Il 17 febbraio ricorreva la messa al rogo di Giordano Bruno.
Bruno nasce a Nola, una piccola città vicino Napoli, nel 1548 da una nobile famiglia campana. Qui, Giordano è convinto di essere al sicuro, invitato dal nobile Giovanni Mocenigo, desideroso di farsi istruire dal filosofo nell’arte della memoria. Tuttavia, le idee coraggiose e «blasfeme» dell’ex-frate spaventano il nobile, che decide di denunciarlo e consegnarlo nelle mani dell’Inquisizione. Nel 1593 Giordano viene trasferito all’Inquisizione di Roma che, con scarsi tentativi, prova a convincerlo a ritrattare le sue idee «eretiche». Dopo sette anni di carcere e torture, Giordano continua a rifiutare di abiurare e viene condannato al rogo. Come detto sopra, il 17 febbraio 1600 viene arso vivo a Roma in piazza Campo dei Fiori davanti alla folla. Durante il processo lui dice: “Tremate più voi nel pronunciare questa sentenza che io nell’ascoltarla”.

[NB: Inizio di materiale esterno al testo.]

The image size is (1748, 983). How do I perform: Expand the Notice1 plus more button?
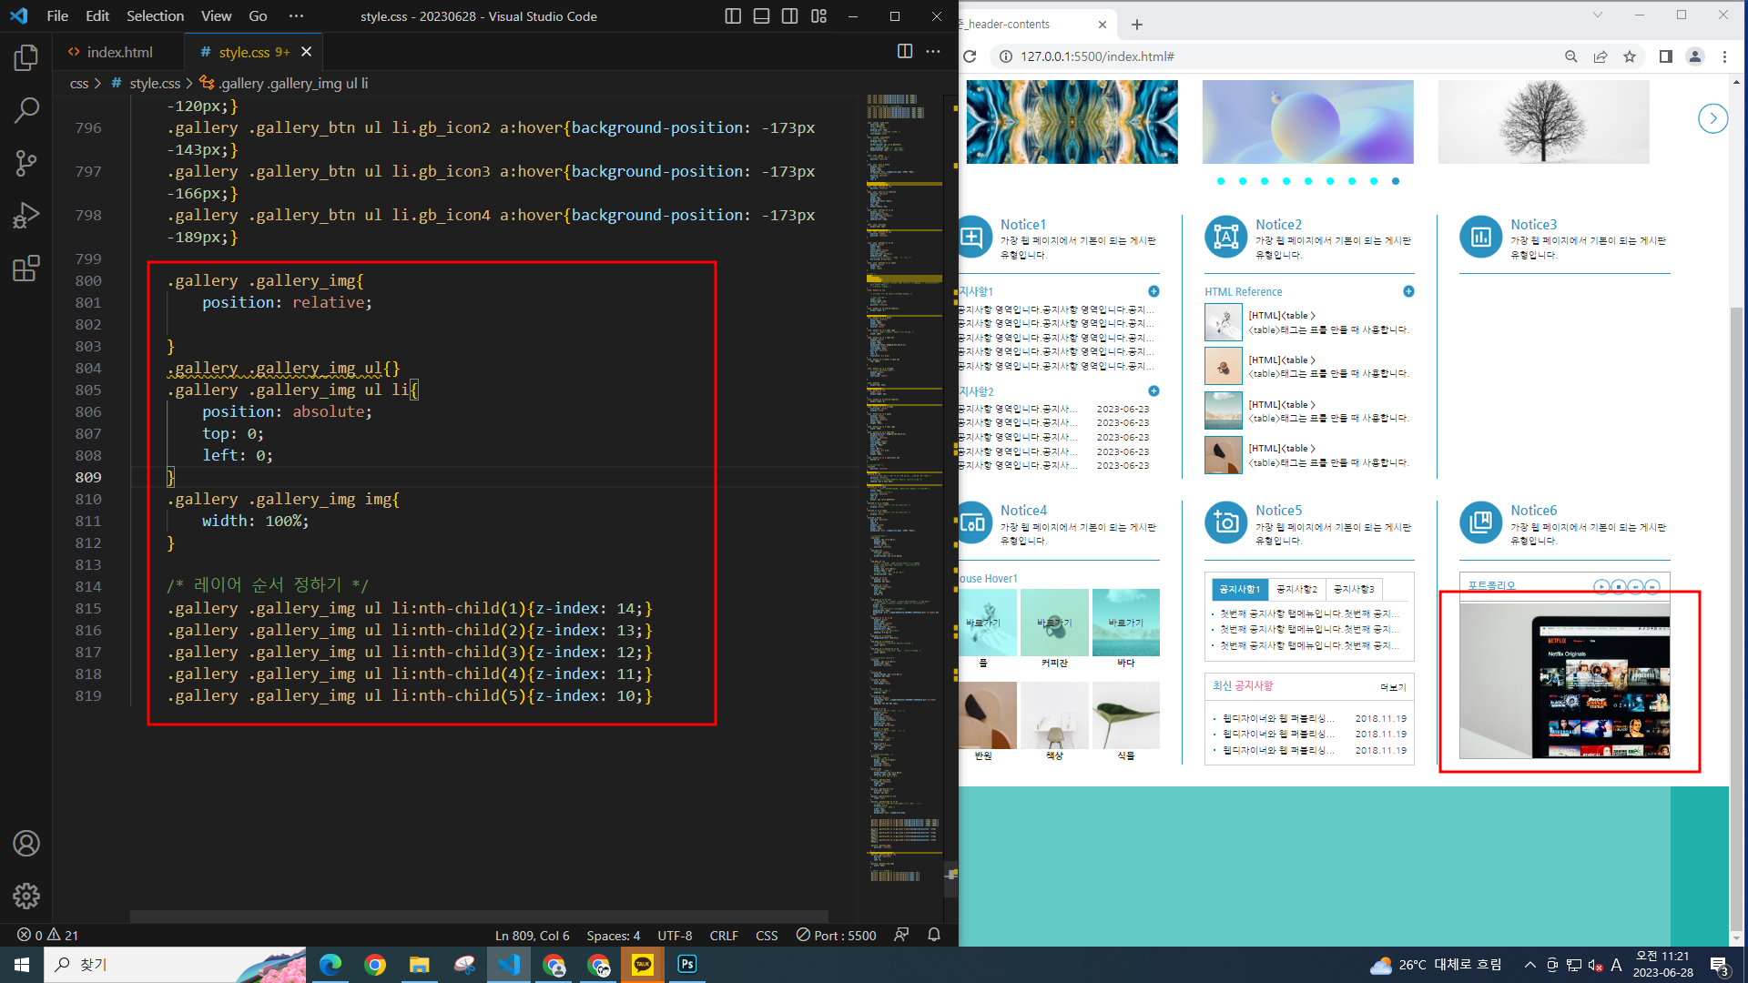coord(1153,291)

Le opere di Giordano Bruno, oltre alla diversità degli argomenti trattati, ci riportano costantemente all’interesse principale del filosofo: la natura. Quest’ultimo non la osservava e studiava con l’occhio clinico e rigoroso di molti suoi contemporanei. Giordano Bruno non era uno scienziato, né aspirava ad esserlo, ma la conoscenza della natura lo appassionò sotto forma di un amore infinito e di un’improvvisa padronanza di tutti i suoi segreti.
Per Bruno l’universo è infinito perché nulla al di fuori di esso può limitarlo, nemmeno Dio, che è coerente con l’universo stesso: Dio pervade il mondo ed è presente in ogni sua parte.
Il mito di Atteone simboleggia l’unità tra uomo e natura: il cacciatore insegue la sua preda, liberando il mastino (volontà) e i veltri (agilità), ma nel riflesso nell’acqua, Diana è vista nuda. Ciò che vede il cacciatore è il camuffamento delle cose del mondo, la vita che scorre nella natura, i principi divini che animano il mondo. All’improvviso il cacciatore si trasforma in preda (un cervo, per farsi amare da Diana), e il suo cane gli si avventa addosso.
Atteone cercò fuori di sé la bontà, la saggezza e la bellezza, e quando raggiunse Diana rimase incantato da questa bellezza e ne cadde preda, vedendosi trasformato in ciò che stava cercando. Atteone non aveva bisogno di cercare la divinità all’esterno perché già la possedeva.
La conoscenza della natura rivela all’intelletto che ciò che si cerca fuori dell’uomo esiste nell’uomo, opera nella natura, è vivo e pulsante nell’uomo: non c’è rottura né trascendenza tra uomo, natura e Dio poiché è unità pura e concreta.